Machine learning-driven identification of shared and disease-specific mitochondria-related genes in COPD, NSCLC, and NSCLC with COPD.

Chronic obstructive pulmonary disease (COPD) and non-small-cell lung cancer (NSCLC) often coexist; here, the shared mitochondrial drivers were investigated. Serum from 30 subjects (seven controls, nine COPD, eight NSCLC, and six NSCLC with COPD) underwent RNA-seq, integrated with 1,136 MitoCarta 3.0-derived mitochondrial-related genes (MRGs). DESeq2 identified 25, 124, and 58 mitochondria-related differentially expressed genes (MR-DEGs) in COPD, NSCLC, and their comorbidity, respectively, with 15 and 58 overlapping genes in relevant pairs.
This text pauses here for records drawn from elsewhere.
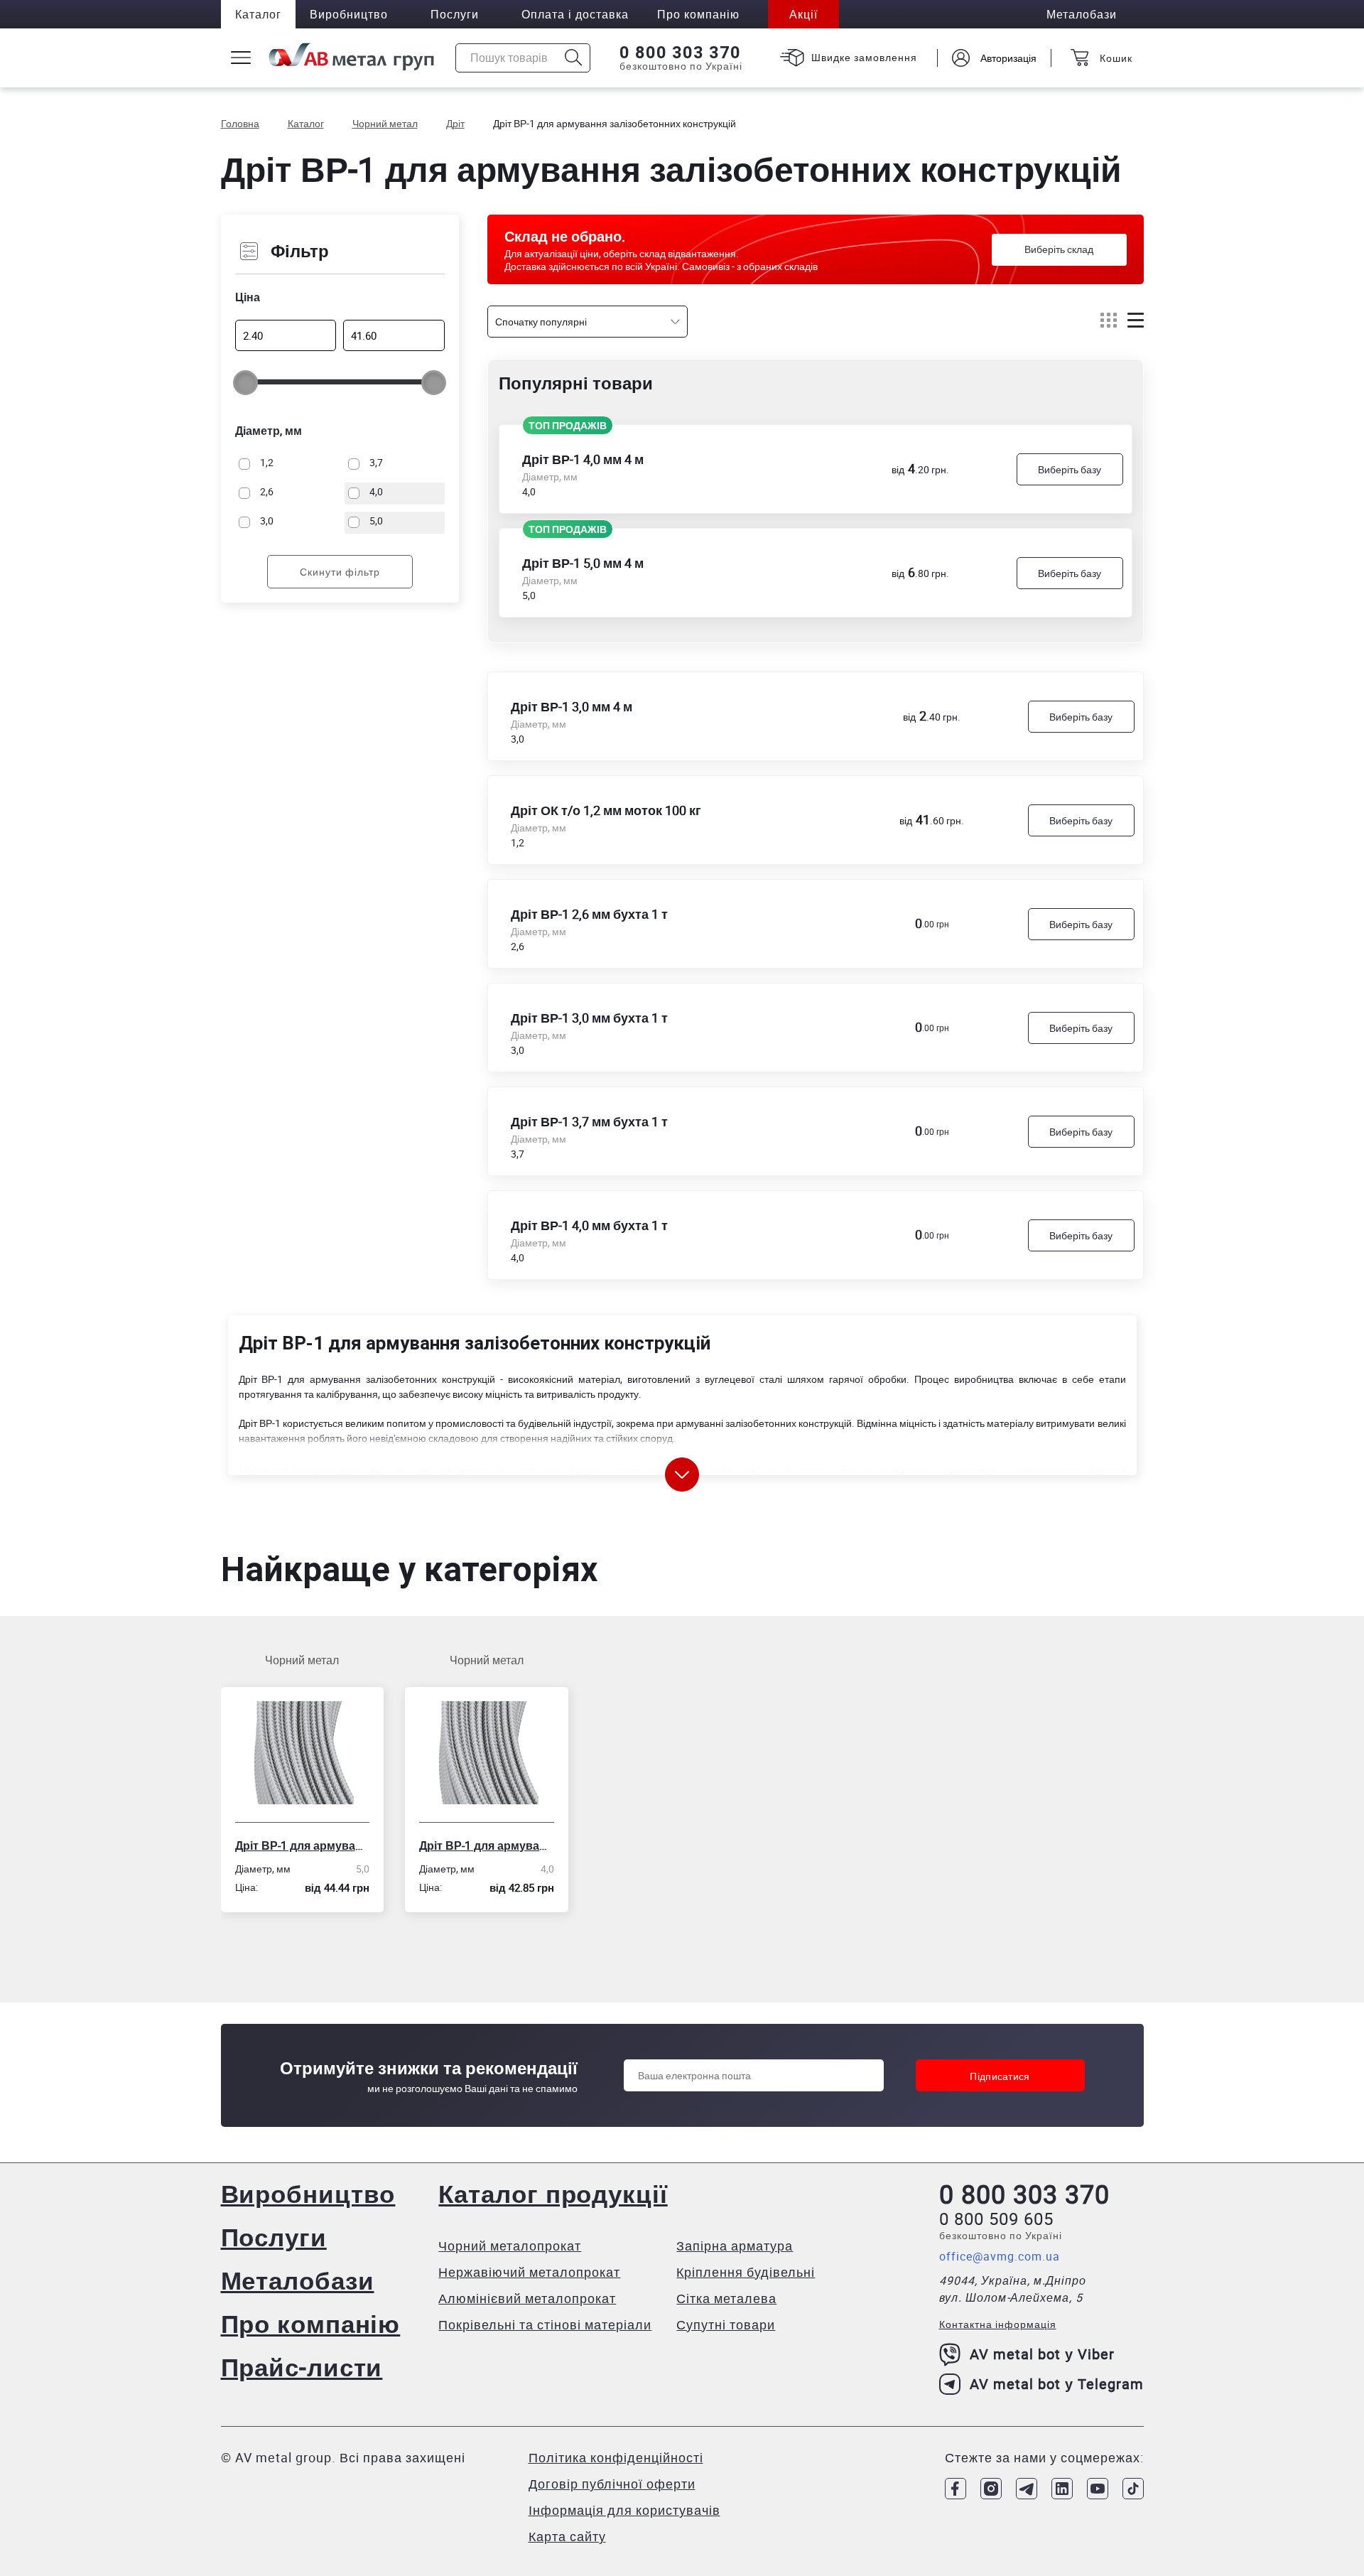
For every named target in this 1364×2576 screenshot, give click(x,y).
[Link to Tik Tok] (1133, 2488)
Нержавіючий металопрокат (529, 2271)
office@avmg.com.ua (999, 2256)
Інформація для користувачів (624, 2509)
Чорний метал (302, 1660)
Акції (803, 14)
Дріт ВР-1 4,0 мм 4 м (583, 459)
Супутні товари (725, 2324)
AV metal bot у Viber (1042, 2354)
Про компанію (311, 2323)
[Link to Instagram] (991, 2488)
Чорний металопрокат (509, 2245)
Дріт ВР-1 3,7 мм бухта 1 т (589, 1121)
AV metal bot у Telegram (1057, 2383)
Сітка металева (726, 2298)
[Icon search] (574, 58)
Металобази (297, 2280)
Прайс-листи (302, 2366)
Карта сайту (567, 2536)
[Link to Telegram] (1026, 2488)
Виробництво (349, 14)
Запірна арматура (734, 2245)
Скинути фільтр (340, 572)
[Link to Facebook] (955, 2488)
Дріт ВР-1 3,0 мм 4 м (571, 706)
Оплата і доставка (575, 14)
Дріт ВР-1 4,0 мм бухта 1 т (589, 1225)
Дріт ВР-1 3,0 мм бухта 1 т (589, 1017)
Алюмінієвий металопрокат (527, 2298)
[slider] (245, 382)
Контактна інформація (997, 2324)
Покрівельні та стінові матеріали (544, 2324)
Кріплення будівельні (745, 2271)
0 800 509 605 (996, 2218)
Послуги (455, 14)
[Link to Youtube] (1097, 2488)
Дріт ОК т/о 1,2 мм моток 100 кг (606, 810)
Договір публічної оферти (612, 2483)
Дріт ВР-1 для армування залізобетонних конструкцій (302, 1845)
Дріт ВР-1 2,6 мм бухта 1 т (589, 913)
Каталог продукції (552, 2193)
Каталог (258, 14)
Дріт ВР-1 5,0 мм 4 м (583, 562)
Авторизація (1008, 58)
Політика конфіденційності (616, 2457)
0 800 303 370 (680, 52)
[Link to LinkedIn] (1062, 2488)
SVM-RFE selected two biomarker sets (3-gene and 5-gene), showing excellent diagnostic performance via ROC (AUC 0.89-0.92) and accurate multivariate logistic regression models. GSEA highlighted immune-inflammatory and oxidative phosphorylation pathways; CIBERSORT revealed altered immune cell proportions (e.g., elevated monocytes in COPD) with biomarker-immune cell correlations. CTD linked to NSCLC, and DGIdb identified metformin/ME-344 as potential drugs. These mitochondrial gene signatures, validated in blood as robust classifiers of COPD, NSCLC, and their overlap, simultaneously furnish diagnostic biomarkers and actionable therapeutic targets, underscoring the translational value of mitochondria-immune crosstalk.